Americas Cardroom Explains Recent Site Glitches
Every poker site experiences bugs and glitches from time to time. When it happens, online poker operators often handle it quietly and issue refunds to impacted players.
Recent glitches on Americas Cardroom, however, receive more attention than most because it is based offshore. Some are skeptical of the ethics at ACR – and at the Winning Poker Network as a whole – and try to point to glitches as evidence of intentional wrongdoing. However, CEO Phil Nagy consistently points to software issues for problems, which seems to pan out every time.
The glitches are annoying, especially considering the new ACR software is barely one year old, but Nagy attributes problems of late to exceptionally high traffic on the site in March and April.
A recent, serious, and complicated glitch inspired new rumors of problems at ACR. Nagy and his staff took a great deal of time to address this issue and explain what happened. As it turned out, much of this issue was due to an employee error.
Issues of April 26
It was a Sunday, the peak day for online poker traffic, even more so during the coronavirus pandemic. One of the game servers was overloaded, and when ACR staff tried to move hundreds of players from their tables to another server, they moved all but 10 players of those at the 733 tables.

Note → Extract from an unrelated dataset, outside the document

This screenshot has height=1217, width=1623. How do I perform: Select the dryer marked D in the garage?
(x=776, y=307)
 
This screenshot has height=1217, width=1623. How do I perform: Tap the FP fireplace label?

Those 10 players had these screennames:
–sickwithit9
–LordAzriel5
–Manrifle
–sickeveryday
–8wally6
–OMG_BANKSY
–Ivanes230798
–Mike1979
–DenikS
–Riverking7777
Though these players appeared to be seated at tables, they were not dealt in to hands. Some of them were in the High Five Main Event and the Beast at the time, and all were in tournaments of some kind. The staff realized what was happening at the time and brought the development team in on the problem.
The case of each player was handled separately due to unique situations for all of them.
FWIW here’s real story from the horses mouth and I stand by the calls I made day of the event.https://t.co/RmzM4eSqBw lastly I chose to Name “Error 5647 hand cannot be completed” a “Misdeal” because in poker why else would a hand not go to completion. Have a safe weekend.
— Phillip Nagy (@WPN_CEO) May 1, 2020
Where Were They?
Six of the 10 players involved in the glitch were in the Beast tournament at the time with a $100K guarantee on the line. All were seated at the same table but obviously impacted other players and tables as well. Thus, the event was cancelled and all players issued a refund.
Two players were at different tables in the $8K GTD Daily event. Those two players and one other made it to the final three. Those two accounts were disqualified, and all other players moved up two spots in the payouts.
One player in question was in the $50K GTD event. Again, ACR decided to let this play down to two players, reward the legitimate one as the winner, and move all other players up one spot. And the same happened for the last player in the High Five Main Event.
Traced Back to April 17
Nagy and his team determined that the problem dated back to Friday, April 17. A surge of traffic overloaded the servers and forced the cancellation of some tournaments.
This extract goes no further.